As recent data point to the beginnings of a recovery for much of the global economy, many segments of the American economy show signs of a more permanent strain. In his December article “Prospects for a Rural Recovery,” Federal Reserve Bank of Kansas officer Jason Henderson stresses the increased importance of entrepreneurship, innovation and access to capital in rural areas in particular, writing “entrepreneurship and innovation may become even more important to the economic revitalization of rural America”.
This is particularly true throughout Central Appalachia, where poverty rates are consistently higher than other regions of the country.While rural regions as a whole have generally fared better in terms of employment numbers than cities, the rural Midwest and Southeast face particularly tough times, according to Henderson.
Structural challenges afflict rural economies in general, and those of Appalachia in particular, including continued outmigration and farm consolidation.Access to capital is another significant hurdle for rural communities, but one rural community banks have often met through community-based lending (See Local banking boosting local communities).

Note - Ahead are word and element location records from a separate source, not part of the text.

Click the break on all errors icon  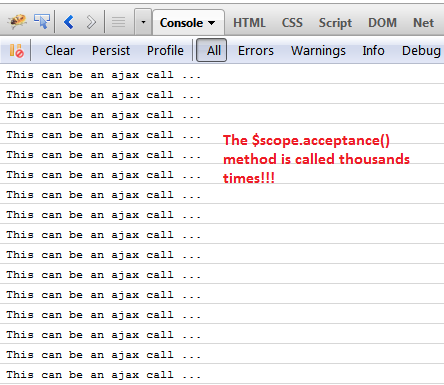[x=16, y=51]
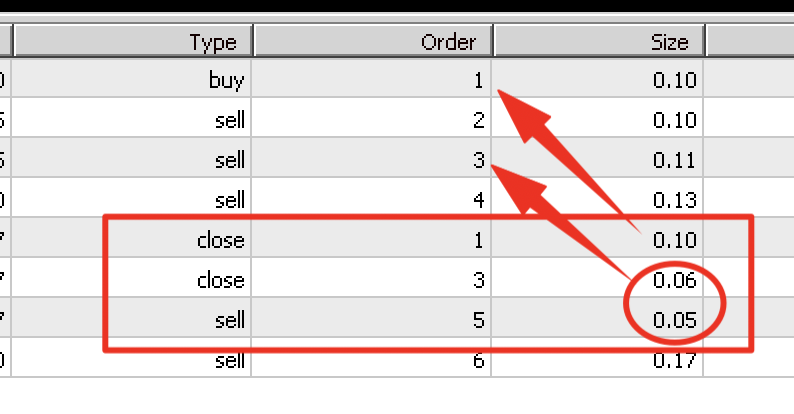Click size 0.11 cell

click(597, 159)
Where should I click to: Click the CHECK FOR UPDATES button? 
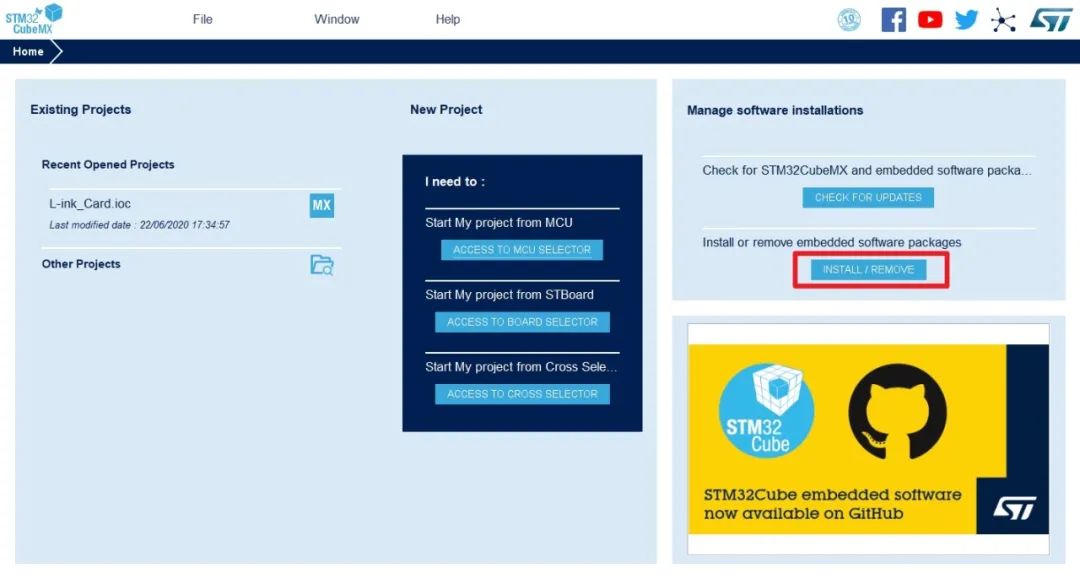click(x=868, y=198)
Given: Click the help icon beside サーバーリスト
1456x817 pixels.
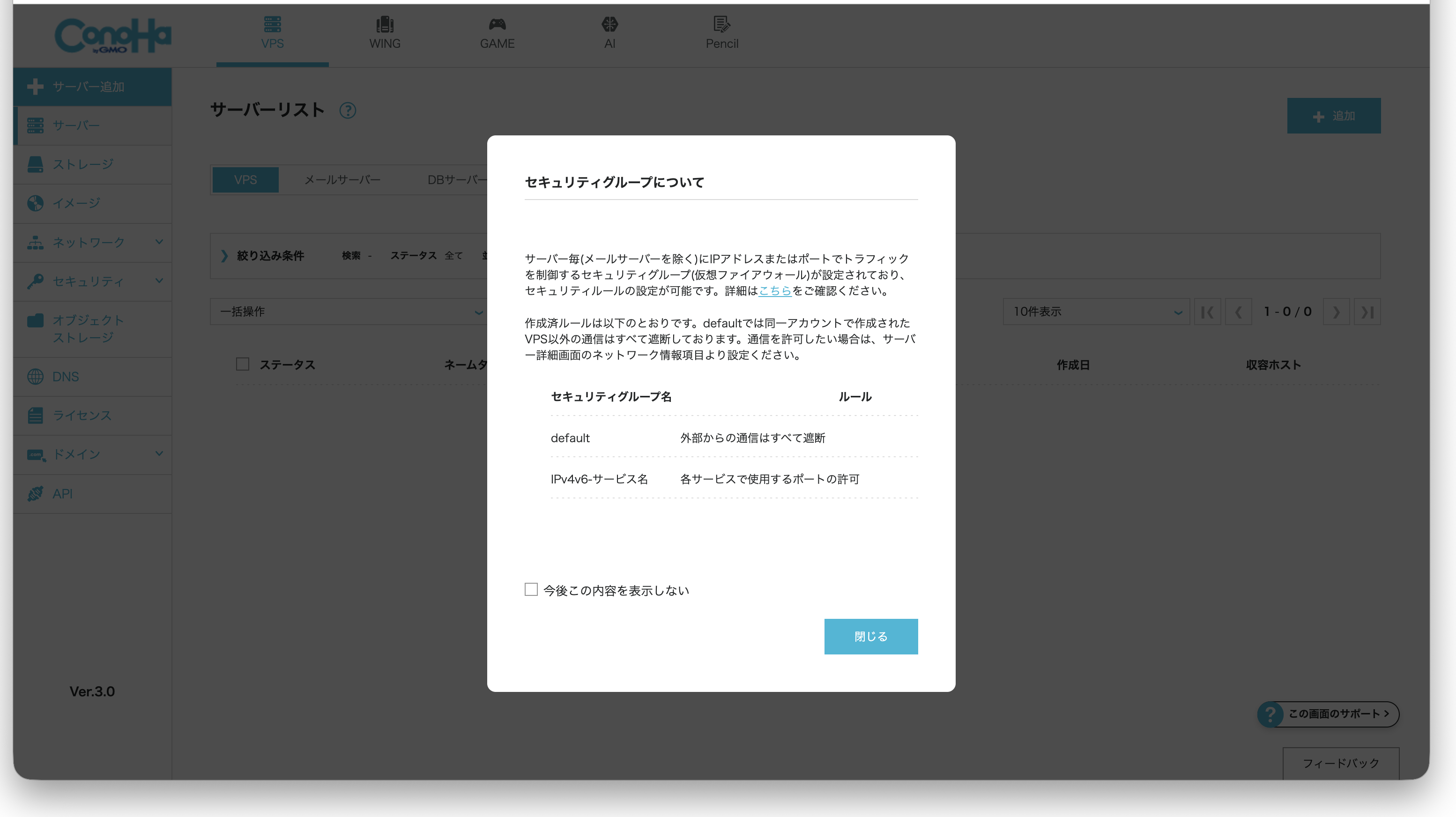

Henderson points to signs that rural America may be well positioned to recover from “the steepest and longest contraction since the Great Depression” pointing out that in addition to sustaining fewer job losses than urban areas, the housing crisis has generally been less severe in rural areas.
One of the sectors likely to drive recovery, Henderson says, is food processing.Given the high concentration of food processing activities in rural areas, this is likely to be a “relatively bright spot” in the near term.
By spurring innovation, encouraging entrepreneurship and ensuring access to capital, the Appalachian economy stands to rebound from the economic crisis stronger than ever before.